- Provided entries -
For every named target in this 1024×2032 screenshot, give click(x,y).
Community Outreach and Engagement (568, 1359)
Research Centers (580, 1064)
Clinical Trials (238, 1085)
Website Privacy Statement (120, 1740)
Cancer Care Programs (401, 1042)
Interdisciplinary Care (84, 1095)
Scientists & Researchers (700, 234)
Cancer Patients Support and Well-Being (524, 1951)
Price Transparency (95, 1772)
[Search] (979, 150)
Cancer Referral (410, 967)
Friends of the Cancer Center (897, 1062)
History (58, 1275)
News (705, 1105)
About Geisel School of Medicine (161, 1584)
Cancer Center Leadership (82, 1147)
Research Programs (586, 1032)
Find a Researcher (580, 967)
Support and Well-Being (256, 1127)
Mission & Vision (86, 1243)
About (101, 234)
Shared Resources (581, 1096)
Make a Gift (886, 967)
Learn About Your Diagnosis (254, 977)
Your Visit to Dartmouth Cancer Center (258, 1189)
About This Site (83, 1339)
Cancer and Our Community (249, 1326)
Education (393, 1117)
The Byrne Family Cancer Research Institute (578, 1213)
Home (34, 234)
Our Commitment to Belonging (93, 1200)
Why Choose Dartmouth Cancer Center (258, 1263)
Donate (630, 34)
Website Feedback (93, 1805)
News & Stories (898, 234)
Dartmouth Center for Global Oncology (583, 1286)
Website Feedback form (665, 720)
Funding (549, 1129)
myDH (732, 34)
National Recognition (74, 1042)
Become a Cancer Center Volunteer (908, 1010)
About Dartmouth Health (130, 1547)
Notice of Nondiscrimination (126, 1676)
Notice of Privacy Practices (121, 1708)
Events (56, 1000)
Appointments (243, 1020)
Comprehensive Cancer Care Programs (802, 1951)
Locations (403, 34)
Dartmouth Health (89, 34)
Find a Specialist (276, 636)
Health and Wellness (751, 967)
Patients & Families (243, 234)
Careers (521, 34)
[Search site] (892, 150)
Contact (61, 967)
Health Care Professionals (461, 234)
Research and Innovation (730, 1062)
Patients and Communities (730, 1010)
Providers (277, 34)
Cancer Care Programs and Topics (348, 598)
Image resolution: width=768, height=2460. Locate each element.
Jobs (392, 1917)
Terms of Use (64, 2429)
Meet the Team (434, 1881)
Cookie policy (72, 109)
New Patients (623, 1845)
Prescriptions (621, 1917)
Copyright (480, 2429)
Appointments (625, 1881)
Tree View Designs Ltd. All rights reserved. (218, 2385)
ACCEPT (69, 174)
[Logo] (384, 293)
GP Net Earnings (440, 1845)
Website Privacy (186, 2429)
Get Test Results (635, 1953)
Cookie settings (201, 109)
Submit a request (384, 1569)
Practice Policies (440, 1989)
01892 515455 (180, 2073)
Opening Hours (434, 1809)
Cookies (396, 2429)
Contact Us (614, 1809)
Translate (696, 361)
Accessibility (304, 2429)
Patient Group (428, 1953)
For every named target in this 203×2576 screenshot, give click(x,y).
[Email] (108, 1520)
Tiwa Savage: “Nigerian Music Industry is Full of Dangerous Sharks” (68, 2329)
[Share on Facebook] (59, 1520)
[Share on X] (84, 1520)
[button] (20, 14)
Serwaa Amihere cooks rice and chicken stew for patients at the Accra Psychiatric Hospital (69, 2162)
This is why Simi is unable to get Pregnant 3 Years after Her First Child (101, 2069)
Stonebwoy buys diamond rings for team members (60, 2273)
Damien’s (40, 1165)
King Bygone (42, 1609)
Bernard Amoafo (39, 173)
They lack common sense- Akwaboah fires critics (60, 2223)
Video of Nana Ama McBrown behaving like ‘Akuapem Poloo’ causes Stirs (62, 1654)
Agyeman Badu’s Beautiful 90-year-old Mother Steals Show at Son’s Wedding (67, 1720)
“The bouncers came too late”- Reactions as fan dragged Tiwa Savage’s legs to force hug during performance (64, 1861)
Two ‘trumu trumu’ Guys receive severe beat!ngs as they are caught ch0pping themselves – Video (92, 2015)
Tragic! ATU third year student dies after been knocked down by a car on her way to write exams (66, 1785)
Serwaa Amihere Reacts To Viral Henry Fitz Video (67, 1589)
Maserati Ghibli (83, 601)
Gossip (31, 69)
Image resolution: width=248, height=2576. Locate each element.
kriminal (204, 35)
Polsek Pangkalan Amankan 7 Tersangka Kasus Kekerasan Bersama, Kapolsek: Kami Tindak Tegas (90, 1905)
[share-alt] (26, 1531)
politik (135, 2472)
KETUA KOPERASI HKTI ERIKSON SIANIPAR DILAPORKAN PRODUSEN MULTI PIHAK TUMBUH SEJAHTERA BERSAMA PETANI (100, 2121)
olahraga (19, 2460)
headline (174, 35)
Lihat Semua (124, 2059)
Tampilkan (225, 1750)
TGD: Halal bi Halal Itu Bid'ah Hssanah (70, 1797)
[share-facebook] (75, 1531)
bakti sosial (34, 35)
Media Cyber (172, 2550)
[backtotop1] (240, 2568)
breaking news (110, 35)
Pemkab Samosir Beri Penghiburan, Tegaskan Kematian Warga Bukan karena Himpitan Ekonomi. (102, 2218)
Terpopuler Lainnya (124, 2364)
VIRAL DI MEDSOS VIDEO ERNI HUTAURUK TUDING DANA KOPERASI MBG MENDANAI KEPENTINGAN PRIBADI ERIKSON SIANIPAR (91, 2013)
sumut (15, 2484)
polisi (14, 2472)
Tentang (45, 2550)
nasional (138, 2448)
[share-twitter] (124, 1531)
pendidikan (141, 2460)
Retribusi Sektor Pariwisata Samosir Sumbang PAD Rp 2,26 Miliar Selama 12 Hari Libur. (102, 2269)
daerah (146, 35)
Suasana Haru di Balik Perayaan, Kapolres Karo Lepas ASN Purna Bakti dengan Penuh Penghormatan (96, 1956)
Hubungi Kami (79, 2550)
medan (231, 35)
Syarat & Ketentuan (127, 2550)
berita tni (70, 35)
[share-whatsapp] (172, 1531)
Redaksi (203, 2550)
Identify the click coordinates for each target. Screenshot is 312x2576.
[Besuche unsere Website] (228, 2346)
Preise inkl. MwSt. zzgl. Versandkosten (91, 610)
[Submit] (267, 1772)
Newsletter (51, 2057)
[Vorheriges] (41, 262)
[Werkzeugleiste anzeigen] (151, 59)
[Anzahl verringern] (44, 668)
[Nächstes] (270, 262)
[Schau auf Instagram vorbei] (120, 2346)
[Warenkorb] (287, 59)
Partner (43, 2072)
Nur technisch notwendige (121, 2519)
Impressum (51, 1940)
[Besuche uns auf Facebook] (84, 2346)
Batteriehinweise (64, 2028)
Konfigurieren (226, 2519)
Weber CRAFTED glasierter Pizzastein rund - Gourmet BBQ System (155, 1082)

- Work to complete -
Go through the material and copy every line in which the word "Kami" occurs.

- Task result -
Polsek Pangkalan Amankan 7 Tersangka Kasus Kekerasan Bersama, Kapolsek: Kami Tindak Tegas (90, 1905)
Hubungi Kami (79, 2550)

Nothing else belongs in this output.